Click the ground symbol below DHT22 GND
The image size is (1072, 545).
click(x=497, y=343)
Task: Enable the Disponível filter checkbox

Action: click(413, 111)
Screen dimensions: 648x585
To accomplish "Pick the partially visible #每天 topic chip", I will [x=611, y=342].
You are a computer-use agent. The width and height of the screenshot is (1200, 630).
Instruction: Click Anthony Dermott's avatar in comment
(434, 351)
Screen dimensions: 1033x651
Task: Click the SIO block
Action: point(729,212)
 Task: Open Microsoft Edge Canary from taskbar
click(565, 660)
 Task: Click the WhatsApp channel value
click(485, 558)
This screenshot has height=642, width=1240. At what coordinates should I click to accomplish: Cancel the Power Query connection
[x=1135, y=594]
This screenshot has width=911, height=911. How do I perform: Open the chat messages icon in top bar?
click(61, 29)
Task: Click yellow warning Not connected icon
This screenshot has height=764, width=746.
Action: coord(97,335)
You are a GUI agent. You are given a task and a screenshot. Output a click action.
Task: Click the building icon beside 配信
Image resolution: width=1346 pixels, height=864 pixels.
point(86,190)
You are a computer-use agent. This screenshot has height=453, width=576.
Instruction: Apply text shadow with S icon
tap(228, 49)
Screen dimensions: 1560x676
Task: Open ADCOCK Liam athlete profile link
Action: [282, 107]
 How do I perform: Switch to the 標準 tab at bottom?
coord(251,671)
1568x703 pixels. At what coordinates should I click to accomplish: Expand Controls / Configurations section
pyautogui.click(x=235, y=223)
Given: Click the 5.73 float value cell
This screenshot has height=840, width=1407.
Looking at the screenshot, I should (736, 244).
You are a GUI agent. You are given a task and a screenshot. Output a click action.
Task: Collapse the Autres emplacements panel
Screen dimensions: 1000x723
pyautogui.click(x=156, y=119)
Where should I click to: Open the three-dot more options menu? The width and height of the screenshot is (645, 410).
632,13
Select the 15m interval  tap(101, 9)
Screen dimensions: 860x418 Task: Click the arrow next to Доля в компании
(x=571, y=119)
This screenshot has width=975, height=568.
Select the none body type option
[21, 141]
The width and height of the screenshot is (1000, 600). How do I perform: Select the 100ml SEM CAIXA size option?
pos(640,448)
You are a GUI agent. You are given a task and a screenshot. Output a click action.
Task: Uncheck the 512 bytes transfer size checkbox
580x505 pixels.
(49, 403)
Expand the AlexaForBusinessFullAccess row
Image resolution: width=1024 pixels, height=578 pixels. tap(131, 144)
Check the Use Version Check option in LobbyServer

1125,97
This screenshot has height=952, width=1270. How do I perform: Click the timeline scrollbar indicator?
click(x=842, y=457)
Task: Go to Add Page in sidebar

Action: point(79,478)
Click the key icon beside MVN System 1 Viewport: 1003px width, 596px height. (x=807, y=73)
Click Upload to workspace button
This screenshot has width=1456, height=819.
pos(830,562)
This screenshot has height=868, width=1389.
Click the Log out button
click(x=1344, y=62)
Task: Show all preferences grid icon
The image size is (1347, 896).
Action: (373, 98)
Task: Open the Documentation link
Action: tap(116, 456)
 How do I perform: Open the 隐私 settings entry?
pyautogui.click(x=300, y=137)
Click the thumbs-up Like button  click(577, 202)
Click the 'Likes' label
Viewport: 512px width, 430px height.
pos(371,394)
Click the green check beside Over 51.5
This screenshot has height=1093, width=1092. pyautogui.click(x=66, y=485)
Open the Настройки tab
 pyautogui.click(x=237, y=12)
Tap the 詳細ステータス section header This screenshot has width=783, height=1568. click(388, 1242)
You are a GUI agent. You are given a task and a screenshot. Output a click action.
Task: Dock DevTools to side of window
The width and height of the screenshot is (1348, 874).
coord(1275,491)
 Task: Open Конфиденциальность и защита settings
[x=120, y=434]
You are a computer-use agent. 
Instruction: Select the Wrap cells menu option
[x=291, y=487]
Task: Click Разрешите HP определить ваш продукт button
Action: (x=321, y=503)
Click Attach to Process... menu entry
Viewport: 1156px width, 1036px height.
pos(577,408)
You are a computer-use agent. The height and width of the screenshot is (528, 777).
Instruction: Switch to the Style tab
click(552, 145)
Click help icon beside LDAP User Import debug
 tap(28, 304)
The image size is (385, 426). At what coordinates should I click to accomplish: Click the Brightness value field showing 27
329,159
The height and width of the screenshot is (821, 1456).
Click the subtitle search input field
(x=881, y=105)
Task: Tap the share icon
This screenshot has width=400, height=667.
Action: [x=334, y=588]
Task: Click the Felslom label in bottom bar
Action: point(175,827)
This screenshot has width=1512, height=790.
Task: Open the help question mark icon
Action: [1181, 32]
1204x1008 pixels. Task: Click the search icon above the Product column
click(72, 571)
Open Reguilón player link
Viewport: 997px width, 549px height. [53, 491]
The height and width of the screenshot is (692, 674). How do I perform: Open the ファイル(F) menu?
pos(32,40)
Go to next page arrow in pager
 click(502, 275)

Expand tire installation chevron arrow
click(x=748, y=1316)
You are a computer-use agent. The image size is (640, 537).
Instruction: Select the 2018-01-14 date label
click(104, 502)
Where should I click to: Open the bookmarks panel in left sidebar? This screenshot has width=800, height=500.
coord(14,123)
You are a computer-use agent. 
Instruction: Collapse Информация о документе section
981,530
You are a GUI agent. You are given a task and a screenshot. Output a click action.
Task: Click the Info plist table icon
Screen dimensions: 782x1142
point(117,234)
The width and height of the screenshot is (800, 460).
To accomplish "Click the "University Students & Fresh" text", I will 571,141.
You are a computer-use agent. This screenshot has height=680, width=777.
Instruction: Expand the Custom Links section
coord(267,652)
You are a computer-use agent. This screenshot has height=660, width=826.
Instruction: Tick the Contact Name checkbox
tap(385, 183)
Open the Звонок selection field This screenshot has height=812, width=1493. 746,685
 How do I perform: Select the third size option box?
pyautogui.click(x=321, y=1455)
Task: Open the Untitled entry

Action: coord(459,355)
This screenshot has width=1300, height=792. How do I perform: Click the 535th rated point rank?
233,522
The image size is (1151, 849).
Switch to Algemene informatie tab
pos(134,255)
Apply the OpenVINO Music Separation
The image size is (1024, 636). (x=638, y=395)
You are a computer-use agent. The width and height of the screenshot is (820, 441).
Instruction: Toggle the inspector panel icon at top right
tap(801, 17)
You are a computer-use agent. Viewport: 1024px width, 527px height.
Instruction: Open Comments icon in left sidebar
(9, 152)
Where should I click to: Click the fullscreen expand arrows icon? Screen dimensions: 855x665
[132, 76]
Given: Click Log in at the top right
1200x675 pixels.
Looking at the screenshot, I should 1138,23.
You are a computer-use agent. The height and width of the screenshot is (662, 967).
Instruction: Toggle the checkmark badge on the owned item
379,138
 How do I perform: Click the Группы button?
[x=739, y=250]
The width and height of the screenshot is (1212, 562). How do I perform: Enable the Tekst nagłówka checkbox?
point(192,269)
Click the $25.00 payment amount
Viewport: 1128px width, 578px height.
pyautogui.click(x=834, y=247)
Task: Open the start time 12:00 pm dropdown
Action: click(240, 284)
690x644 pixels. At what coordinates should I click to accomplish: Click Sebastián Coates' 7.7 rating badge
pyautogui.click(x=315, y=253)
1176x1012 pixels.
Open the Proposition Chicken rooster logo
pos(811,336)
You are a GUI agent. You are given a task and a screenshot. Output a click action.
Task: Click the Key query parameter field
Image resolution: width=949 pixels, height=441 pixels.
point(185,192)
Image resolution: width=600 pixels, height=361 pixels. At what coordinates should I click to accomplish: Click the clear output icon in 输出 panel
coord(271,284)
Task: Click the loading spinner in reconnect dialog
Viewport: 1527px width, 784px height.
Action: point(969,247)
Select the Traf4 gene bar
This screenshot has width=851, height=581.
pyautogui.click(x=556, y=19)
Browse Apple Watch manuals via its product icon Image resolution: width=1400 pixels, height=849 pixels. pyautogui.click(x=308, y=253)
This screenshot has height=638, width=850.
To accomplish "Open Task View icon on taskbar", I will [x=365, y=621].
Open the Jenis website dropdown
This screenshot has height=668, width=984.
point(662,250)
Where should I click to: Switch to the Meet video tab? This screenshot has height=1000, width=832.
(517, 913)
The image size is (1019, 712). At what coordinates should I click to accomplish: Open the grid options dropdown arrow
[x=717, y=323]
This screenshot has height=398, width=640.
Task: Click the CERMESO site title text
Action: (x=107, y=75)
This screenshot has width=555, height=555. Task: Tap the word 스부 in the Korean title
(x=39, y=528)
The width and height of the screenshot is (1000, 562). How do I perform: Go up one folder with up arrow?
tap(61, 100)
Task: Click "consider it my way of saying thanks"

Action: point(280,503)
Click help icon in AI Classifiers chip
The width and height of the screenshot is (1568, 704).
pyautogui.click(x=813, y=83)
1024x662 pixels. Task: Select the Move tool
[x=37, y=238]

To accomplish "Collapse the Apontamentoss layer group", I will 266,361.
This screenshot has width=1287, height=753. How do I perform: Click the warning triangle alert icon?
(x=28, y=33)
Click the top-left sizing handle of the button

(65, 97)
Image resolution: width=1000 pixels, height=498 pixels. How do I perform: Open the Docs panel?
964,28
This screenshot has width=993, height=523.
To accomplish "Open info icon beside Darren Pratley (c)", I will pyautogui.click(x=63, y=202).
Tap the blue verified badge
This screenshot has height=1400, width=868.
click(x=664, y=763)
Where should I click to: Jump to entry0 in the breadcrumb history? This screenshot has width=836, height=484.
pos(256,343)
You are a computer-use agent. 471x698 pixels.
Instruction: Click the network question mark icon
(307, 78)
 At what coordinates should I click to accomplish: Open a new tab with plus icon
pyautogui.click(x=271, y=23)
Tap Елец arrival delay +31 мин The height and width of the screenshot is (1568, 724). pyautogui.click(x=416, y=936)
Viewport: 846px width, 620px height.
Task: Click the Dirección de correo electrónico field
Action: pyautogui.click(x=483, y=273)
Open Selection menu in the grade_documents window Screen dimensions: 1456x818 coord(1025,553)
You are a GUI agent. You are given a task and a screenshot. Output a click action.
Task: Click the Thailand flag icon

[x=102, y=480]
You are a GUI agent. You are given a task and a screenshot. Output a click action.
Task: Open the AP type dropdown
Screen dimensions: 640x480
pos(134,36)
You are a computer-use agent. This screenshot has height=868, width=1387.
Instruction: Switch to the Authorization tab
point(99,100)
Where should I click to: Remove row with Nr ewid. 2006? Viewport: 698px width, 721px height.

┄┄┄┄┄┄

What you need to do: How many of the lines in the records include the string "window"? Reply with the number alone.

Solution: 2